START Document segment

Yesterday my new roommate Amanda sat down at the table with her whozits when suddenly Dallin exclaimed, "Auww, gross!"
"What?" I asked, looking up from my shabangerang.
"You were just picking your nose!" Dallin accused, extending his arm and pointed finger at Amanda.
"I was not. I had an itch," a smaller defensive voice cried from my right.
"No, there was totally some knuckle action in there."
"What's wrong with picking your nose?" I asked while thinking, Why is there so much yelling in this house? Why am I always sitting in the middle of the voices. How did Amanda get so many whozits?
"Yeah," piped in Gary, who had been sitting across from me, tending to his hibobble. "Did you know boogers are probiotic?"
WTF?
"Really?" I asked.
"Yeah," he said beginning to speak with an urgency, as if we mustn't waste time employing the information he was about to display. "They're totally probiotic and they're salty so that we'll eat them!"
"What? That doesn't make any sense," said Dallin forgetting Amanda and her delicious snot-frosted knuckles. "I mean, if that were true then... like, yeah, okay, and semen is salty so that people will eat it too!"
Only in this house.
"No, I was reading about it recently," Gary continued.
"And semen's not really salty," I added.
"That's not the point," Dallin had begun to jump around like an angry monkey or a drop of water on a hot skillet. "I mean, Gary, if that were true then should also eat sweat and tears and saliva and earwax." Earwax?

END Document segment
START Provided records

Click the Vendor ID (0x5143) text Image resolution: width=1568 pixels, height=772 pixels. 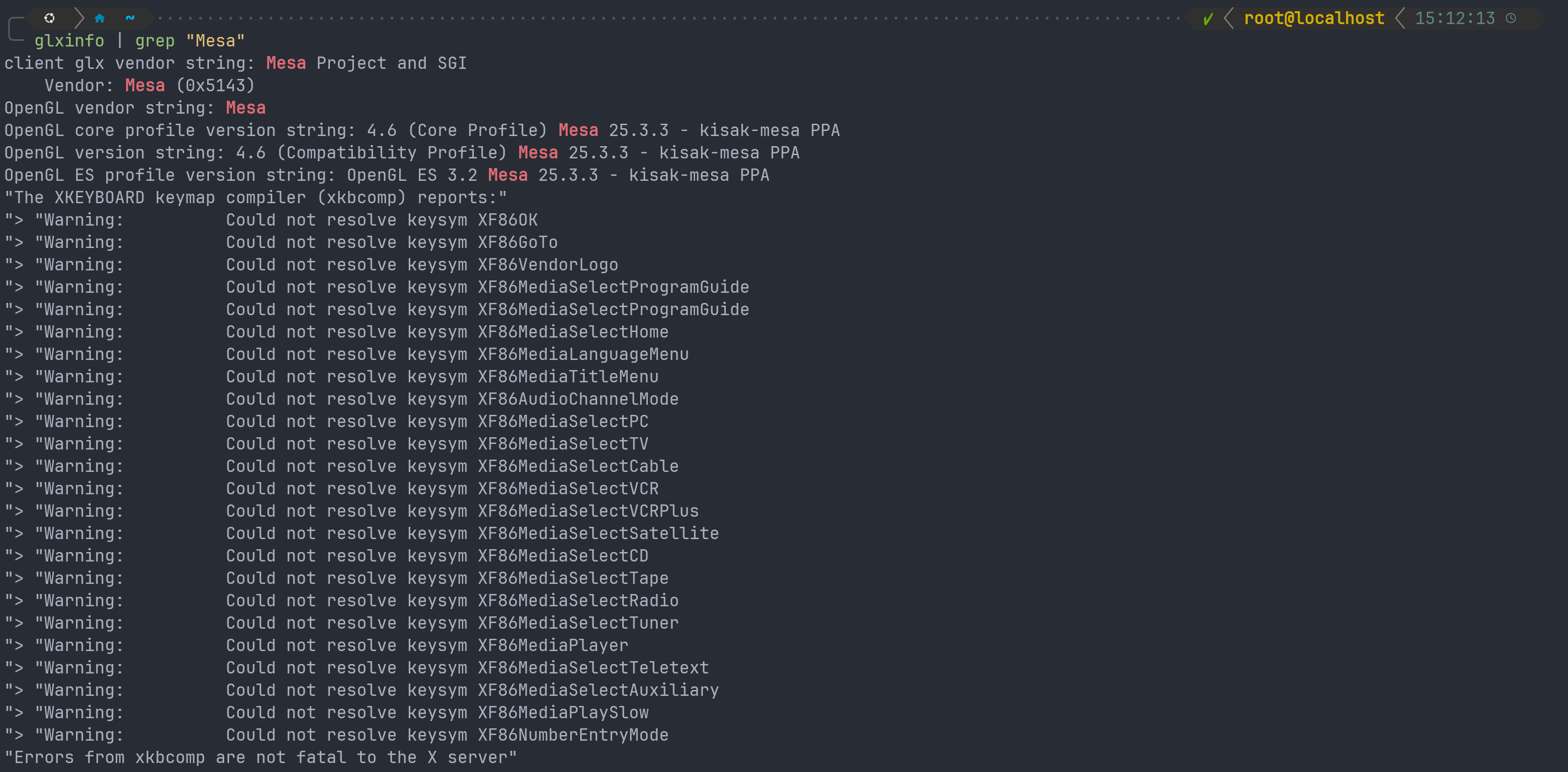pyautogui.click(x=215, y=85)
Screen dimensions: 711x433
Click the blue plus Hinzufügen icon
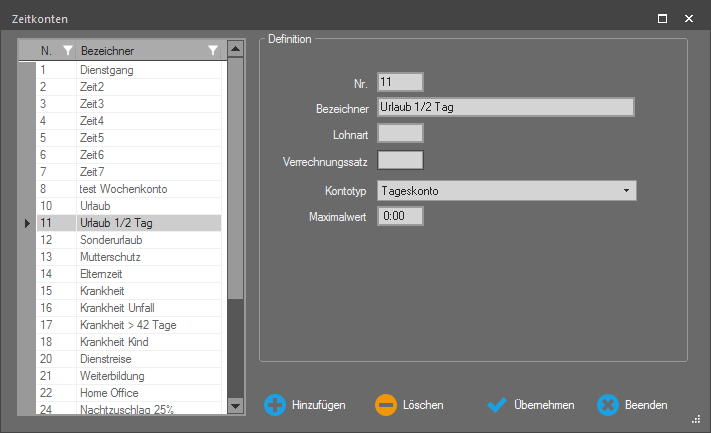(x=274, y=405)
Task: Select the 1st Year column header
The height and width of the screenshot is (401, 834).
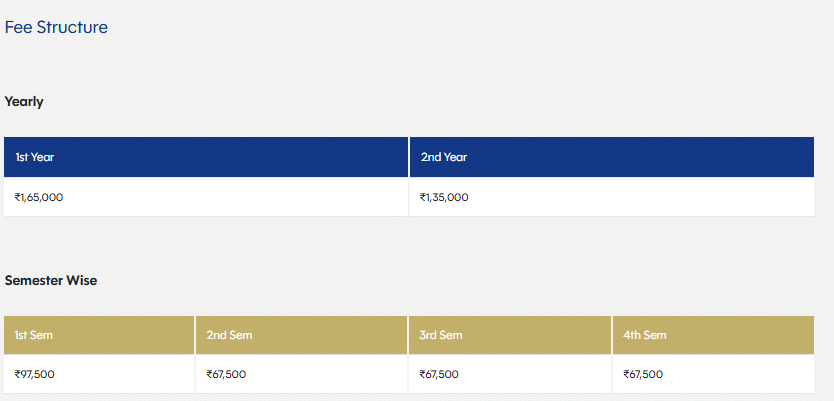Action: (x=35, y=157)
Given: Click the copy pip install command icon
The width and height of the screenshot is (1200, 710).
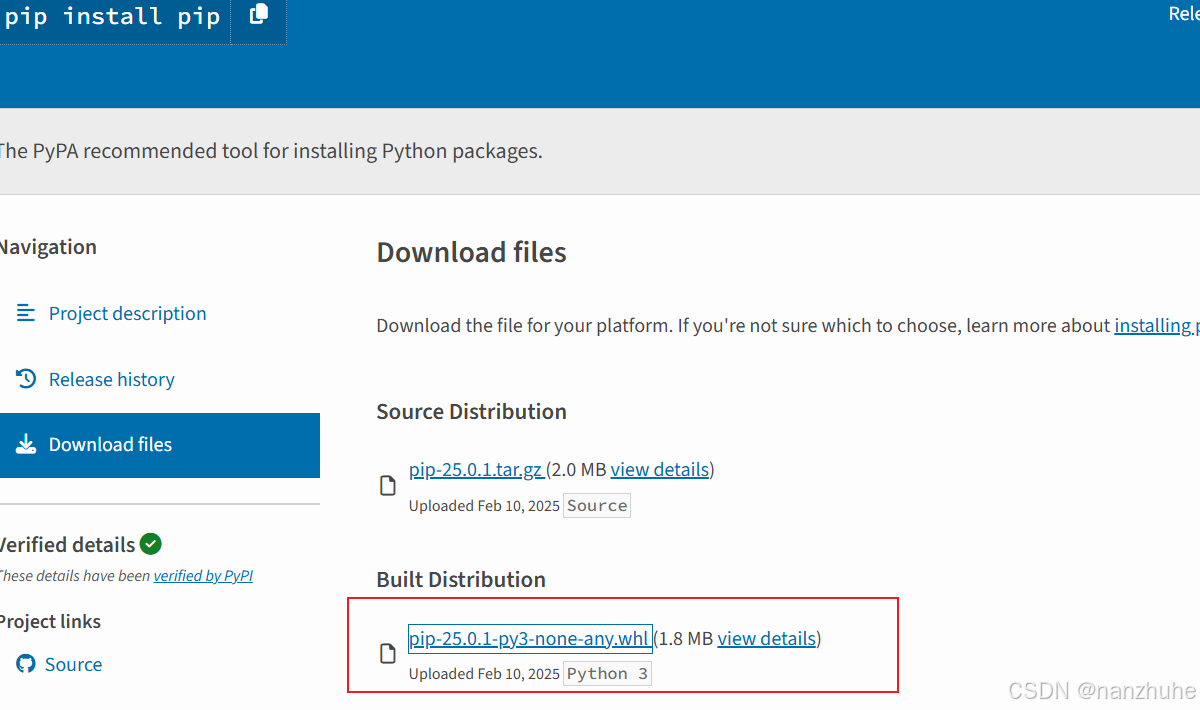Looking at the screenshot, I should pos(258,14).
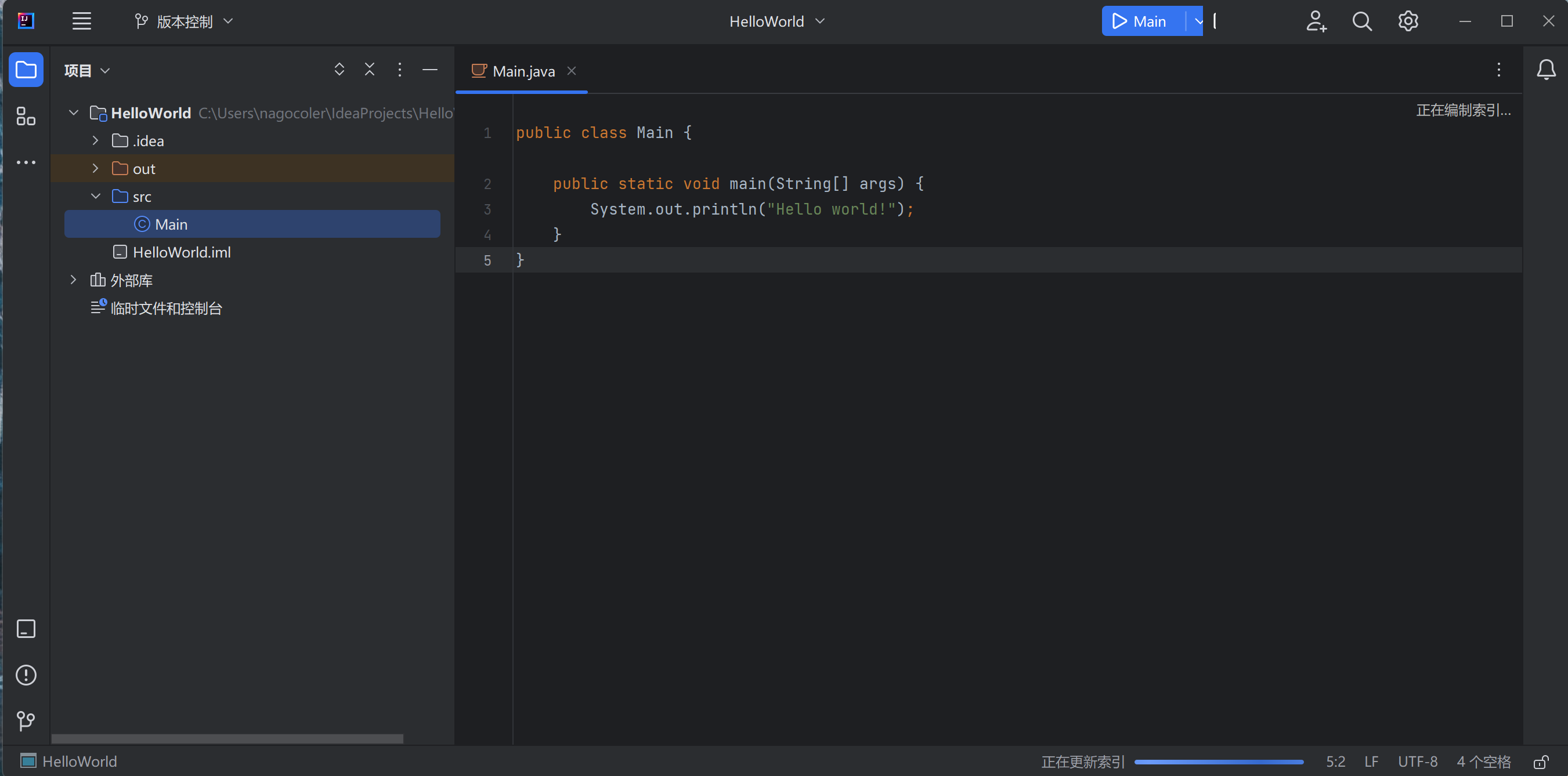The width and height of the screenshot is (1568, 776).
Task: Open the Terminal tool window icon
Action: [26, 628]
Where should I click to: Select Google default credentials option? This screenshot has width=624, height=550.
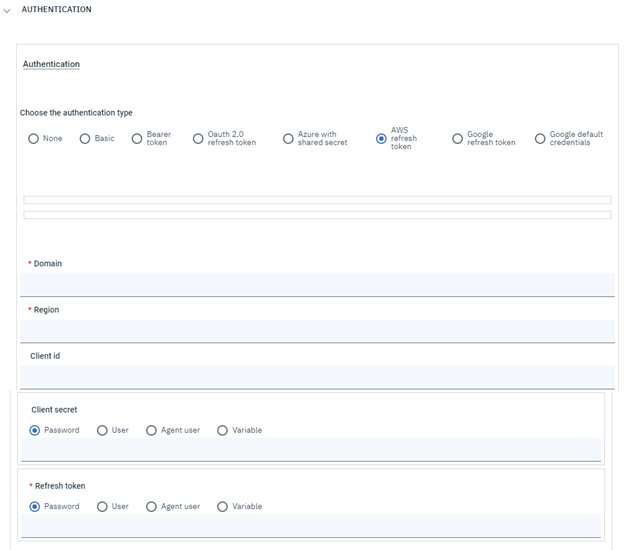point(540,139)
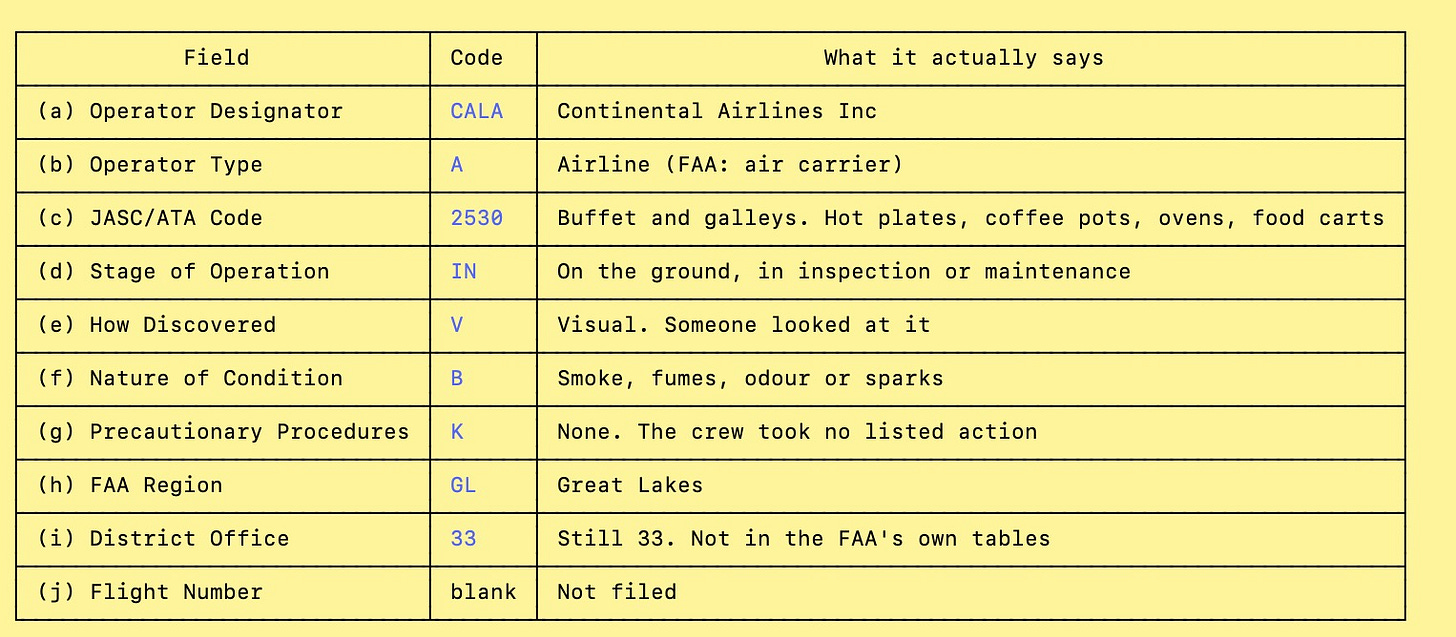Select the V how-discovered code
1456x637 pixels.
[x=457, y=325]
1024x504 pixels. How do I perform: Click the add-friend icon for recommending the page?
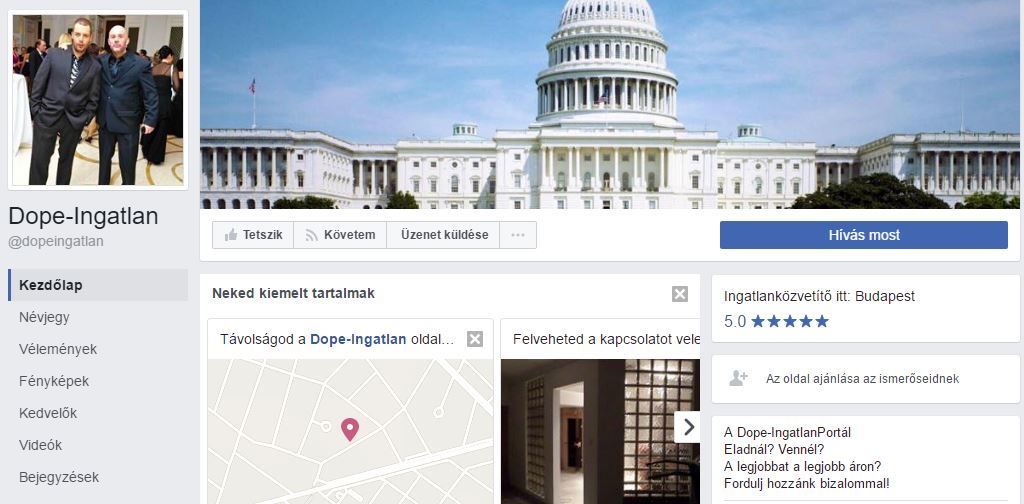pyautogui.click(x=738, y=378)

END Provided records

What needs to be done: Can you continue the roommate story, starting right after its last line? The entries have nothing to do with the roommate story.

Reply:
My exit strategy at this moment involved the bathroom, but, having nothing to do in there, I returned, grabbed my shabangerang, ascended my loft and googled "probiotic mucus", of which we apparently have a lot in our intestines. I read that probiotics are also used to treat nasal congestion.
Eventually,
I came across this: "Lysozyme is a natural antimicrobial polypeptide found in a number of organs or body fluids of humans and animals, and even of plants... lysozyme has an antimicrobial action on gram-positive bacteria. Amongst this group of bacteria, Bacillus cereus is sensitive to the inhibitory action of lysozyme."
So, it's an enzyme and not a bacteria... but it does chomp up bacteria. Thus, Gary = 1pt for being partially correct. Dallin = 1pt who, in being facetious, was also partially correct. Amanda = 1 pt for taking the first step in what I hope is a long life of snot savoring. Leah = -2pts for the amount of time lost researching and blogging about this.